# Task prompt:
Stop after the line containing "Task: Click the University"; retype every line of the data before it exactly, starting from the first.

# Records supplied:

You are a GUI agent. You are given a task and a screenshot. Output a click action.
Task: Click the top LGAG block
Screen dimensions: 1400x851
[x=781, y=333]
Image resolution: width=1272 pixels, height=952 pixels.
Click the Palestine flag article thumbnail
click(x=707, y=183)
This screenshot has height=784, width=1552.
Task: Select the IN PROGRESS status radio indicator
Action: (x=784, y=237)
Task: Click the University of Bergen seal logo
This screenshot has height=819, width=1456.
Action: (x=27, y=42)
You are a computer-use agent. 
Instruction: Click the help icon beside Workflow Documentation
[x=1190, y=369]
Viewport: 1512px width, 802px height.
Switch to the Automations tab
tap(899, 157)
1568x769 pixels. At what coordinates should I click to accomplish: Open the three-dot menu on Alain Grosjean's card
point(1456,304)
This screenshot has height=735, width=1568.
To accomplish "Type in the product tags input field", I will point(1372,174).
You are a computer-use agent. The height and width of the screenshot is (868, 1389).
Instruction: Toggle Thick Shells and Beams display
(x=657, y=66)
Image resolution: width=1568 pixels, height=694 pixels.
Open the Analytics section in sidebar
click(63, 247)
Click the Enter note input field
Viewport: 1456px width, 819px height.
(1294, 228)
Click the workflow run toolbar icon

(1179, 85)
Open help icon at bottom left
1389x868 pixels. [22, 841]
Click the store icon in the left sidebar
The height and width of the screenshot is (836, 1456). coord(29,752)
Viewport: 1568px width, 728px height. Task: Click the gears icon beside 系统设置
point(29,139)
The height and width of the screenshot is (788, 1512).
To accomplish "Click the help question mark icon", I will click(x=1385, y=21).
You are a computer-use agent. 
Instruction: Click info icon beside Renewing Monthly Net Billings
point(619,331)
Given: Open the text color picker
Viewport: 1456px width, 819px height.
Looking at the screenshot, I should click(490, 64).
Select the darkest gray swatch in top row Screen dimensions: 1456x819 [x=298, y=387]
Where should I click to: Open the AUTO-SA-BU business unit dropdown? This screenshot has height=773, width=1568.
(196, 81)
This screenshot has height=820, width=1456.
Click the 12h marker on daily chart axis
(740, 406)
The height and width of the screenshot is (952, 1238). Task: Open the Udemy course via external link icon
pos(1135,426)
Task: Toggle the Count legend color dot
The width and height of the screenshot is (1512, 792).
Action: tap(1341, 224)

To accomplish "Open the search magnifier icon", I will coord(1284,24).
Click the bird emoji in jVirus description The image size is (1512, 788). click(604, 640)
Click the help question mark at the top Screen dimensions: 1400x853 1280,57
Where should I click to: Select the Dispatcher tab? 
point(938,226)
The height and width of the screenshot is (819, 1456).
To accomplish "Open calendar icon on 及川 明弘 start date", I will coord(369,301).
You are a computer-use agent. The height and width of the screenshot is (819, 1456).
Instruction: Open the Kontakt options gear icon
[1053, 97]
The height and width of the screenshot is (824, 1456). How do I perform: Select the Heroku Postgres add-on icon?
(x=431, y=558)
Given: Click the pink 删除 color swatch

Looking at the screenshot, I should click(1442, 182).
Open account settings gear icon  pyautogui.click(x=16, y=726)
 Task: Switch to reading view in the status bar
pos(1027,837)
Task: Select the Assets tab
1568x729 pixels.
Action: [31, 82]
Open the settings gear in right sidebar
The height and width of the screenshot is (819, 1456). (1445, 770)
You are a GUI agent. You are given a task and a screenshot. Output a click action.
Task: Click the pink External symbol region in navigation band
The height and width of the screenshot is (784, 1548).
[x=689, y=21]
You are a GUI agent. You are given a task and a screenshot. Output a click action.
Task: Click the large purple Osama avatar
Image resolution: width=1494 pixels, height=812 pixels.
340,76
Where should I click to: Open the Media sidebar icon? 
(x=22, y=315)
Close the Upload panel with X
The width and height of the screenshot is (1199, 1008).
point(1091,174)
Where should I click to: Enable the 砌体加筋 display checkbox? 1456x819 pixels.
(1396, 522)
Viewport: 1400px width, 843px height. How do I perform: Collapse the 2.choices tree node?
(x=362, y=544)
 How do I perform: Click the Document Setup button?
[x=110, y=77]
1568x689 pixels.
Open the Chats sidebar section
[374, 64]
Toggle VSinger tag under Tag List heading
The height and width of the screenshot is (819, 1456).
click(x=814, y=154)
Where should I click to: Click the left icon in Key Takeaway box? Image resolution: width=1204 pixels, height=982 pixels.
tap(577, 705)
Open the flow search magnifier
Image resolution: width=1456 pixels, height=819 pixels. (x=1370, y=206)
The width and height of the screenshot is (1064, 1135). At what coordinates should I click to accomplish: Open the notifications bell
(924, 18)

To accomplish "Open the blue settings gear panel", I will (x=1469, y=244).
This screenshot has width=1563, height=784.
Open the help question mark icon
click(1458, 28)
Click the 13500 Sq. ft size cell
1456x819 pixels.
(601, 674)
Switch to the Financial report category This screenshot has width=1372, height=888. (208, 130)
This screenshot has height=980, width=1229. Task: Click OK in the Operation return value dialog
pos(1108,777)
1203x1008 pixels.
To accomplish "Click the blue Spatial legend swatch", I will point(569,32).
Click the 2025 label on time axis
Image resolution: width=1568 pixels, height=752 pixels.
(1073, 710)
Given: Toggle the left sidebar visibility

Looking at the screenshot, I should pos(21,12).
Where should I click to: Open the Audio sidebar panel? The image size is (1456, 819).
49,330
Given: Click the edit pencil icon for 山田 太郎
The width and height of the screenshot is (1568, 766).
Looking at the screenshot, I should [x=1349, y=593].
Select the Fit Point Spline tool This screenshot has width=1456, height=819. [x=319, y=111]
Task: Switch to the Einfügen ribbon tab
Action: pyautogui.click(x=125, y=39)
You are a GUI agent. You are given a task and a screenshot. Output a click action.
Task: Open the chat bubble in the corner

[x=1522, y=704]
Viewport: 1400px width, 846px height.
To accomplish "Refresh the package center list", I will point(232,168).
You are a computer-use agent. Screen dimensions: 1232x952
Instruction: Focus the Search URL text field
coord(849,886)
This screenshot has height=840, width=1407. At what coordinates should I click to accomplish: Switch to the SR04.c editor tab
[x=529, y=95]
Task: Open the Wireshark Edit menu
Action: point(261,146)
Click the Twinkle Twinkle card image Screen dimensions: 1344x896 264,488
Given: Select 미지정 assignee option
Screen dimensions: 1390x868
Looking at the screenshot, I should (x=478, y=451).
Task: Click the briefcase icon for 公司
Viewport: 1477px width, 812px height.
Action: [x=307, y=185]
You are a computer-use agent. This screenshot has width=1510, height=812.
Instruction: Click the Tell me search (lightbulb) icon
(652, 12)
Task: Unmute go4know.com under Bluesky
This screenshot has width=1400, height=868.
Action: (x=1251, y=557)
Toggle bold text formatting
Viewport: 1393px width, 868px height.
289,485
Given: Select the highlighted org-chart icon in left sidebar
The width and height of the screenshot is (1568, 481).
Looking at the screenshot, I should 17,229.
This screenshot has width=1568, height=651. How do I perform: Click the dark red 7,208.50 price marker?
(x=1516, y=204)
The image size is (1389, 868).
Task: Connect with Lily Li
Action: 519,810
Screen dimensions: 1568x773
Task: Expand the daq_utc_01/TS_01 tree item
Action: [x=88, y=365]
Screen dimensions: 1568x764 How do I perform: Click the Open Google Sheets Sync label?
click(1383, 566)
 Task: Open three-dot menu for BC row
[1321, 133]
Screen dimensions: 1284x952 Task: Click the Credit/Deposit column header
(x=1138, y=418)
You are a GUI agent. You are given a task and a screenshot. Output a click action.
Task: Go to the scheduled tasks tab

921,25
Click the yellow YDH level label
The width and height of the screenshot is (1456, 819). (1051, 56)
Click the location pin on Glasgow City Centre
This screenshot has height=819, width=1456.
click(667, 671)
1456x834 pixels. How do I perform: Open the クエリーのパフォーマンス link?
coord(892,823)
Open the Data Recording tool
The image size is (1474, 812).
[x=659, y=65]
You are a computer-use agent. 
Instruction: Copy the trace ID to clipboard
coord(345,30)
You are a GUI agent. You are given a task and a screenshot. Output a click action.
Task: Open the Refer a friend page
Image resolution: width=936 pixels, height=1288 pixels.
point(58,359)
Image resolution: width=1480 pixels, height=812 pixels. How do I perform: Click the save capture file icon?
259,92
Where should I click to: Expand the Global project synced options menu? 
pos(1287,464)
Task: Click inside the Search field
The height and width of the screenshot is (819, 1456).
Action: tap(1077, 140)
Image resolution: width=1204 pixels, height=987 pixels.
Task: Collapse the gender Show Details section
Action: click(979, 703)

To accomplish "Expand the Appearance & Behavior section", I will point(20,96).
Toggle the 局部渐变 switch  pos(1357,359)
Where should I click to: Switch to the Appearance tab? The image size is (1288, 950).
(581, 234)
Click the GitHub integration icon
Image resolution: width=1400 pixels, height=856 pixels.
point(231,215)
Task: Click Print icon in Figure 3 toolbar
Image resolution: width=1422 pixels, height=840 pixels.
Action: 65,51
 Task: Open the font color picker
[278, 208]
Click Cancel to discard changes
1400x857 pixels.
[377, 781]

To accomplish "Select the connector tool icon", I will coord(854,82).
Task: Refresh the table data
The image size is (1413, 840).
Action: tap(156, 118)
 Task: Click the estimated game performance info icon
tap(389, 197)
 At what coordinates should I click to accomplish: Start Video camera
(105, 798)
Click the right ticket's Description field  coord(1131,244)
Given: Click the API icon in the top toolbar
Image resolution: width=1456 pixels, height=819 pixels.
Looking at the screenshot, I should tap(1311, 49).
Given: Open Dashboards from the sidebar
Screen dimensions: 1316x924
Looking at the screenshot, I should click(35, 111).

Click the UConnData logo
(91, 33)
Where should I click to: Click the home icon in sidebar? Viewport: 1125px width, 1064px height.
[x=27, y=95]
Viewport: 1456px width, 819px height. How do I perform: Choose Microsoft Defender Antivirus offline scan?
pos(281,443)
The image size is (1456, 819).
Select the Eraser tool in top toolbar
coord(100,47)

# Task result:
You are a GUI agent. You are given a task and a screenshot. Output a click action.
Task: Click the top LGAG block
Screen dimensions: 1400x851
[x=781, y=333]
Image resolution: width=1272 pixels, height=952 pixels.
Click the Palestine flag article thumbnail
click(x=707, y=183)
This screenshot has height=784, width=1552.
Task: Select the IN PROGRESS status radio indicator
Action: (x=784, y=237)
Task: Click the University of Bergen seal logo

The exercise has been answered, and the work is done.